Candi is very open with how overwhelming and lost she felt at the beginning. She reflected on the strong support the state of Massachusetts provided through hospital systems, child life specialists, and music therapists, but navigating the layers around special needs adoption was still daunting.

“There are resources,” she said, “but at first I didn’t even know where to look. Miley herself was never the hard part. She’s always been easy to love,” Candi said. “It was the administrative layers, such as making medical decisions without full access to records that felt scary.” It’s a gap Candi now hopes to help bridge for other families navigating foster care and adoption.

Fear also came from the outside. Many people questioned their decision, their opinions shaped by their own doubts and limits. Candi and Mike remembered getting a lot of feedback, and it wasn’t always positive. “One night, I came to Mike weighed down by all the negative feedback we had received about adding a child with significant medical complexities to our family,” Candi shared. “He looked me in the eye and said, ‘It’s you and me and God doing this. To heck with everyone else.’” Mike added, “A lot of people project their own biases and experiences onto you because they wouldn’t want to do it themselves.

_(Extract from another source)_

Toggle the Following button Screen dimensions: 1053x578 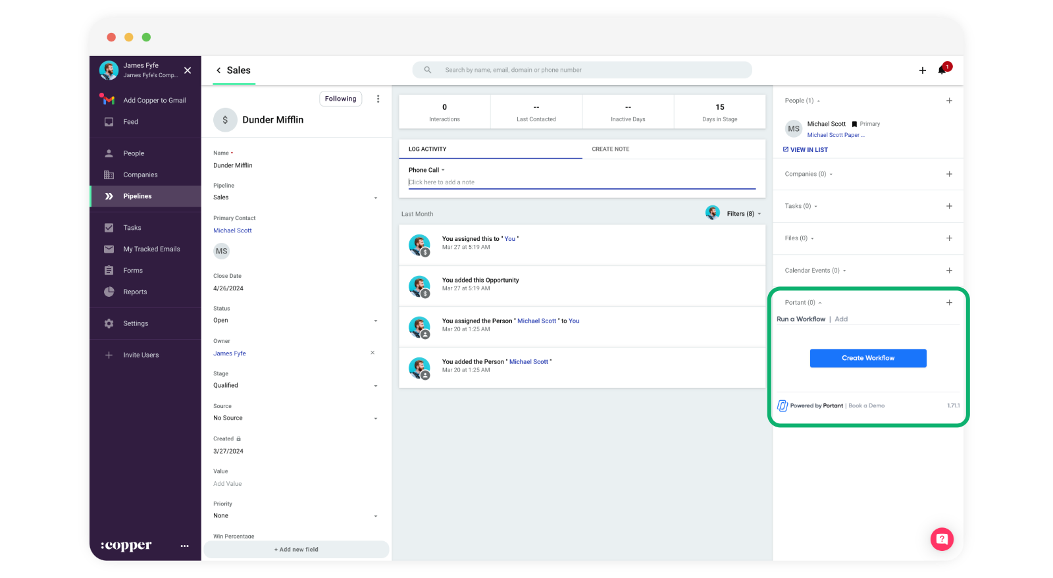[x=340, y=99]
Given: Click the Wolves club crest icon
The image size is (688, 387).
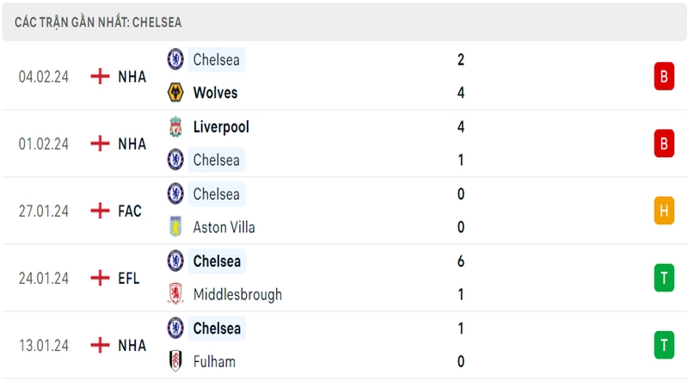Looking at the screenshot, I should 175,93.
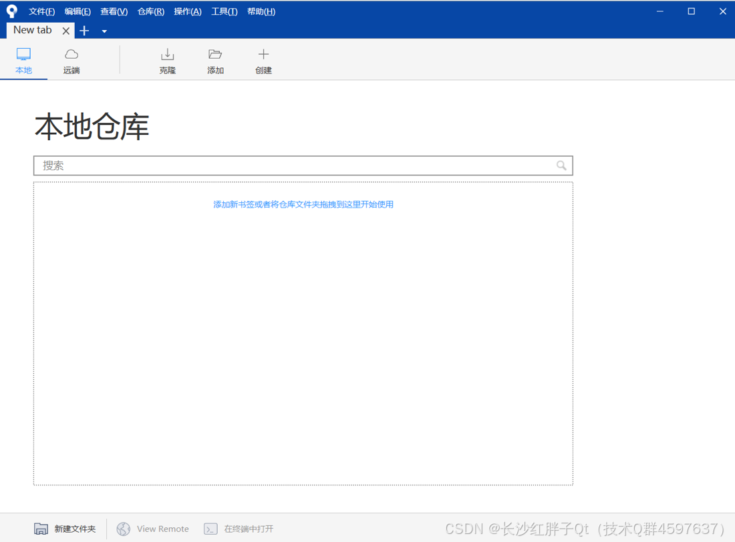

There’s such a stigma around foster care and adoption, too, since movies make it out to be this crazy, chaotic thing.

In time, the doubt from others faded away, and those who originally once hesitated quickly apologized, offering their support. “Everyone is completely smitten by Miley after meeting her,” Candi said.

IMG_2310

Candi is a firm believer that you need to go into adoption by being child centered. “It needs to be what is best for the child, not what is convenient for us,” she shared. This belief and commitment also means honoring Miley’s biological family. The Kidds remain in close contact with Miley’s six brothers and her extended family, nurturing relationships that matter deeply to her. These relationships are a treasured part of her life. This past Halloween, nearly 40 members of Miley’s extended family gathered at the Kidd family farm for their annual celebration. “We’re all part of Miley’s fan club!” Candi shared. Surrounded by an abundance of love, Miley’s story is a reminder of a truth often lost in conversations about foster care: that she was never placed in foster care because of a lack of love, but because of circumstances beyond anyone’s control. She is surrounded by people who adore her, cheer for her, and believe in her, just as every child deserves to be. She has always been, and will always be, deeply loved.

Staying true to saying yes and meeting children where they are is how Candi first became involved with MARE. She began by inquiring about becoming a Visiting Connection for a youth with disabilities and looped in her photography-savvy sister to help provide updated profiles for waiting children. Still hoping to adopt again, the Kidd family continues to live out what it means to always make room for more love.

And just like that, Miley’s story continues to be written, each chapter reflecting the love and light that will always surround her.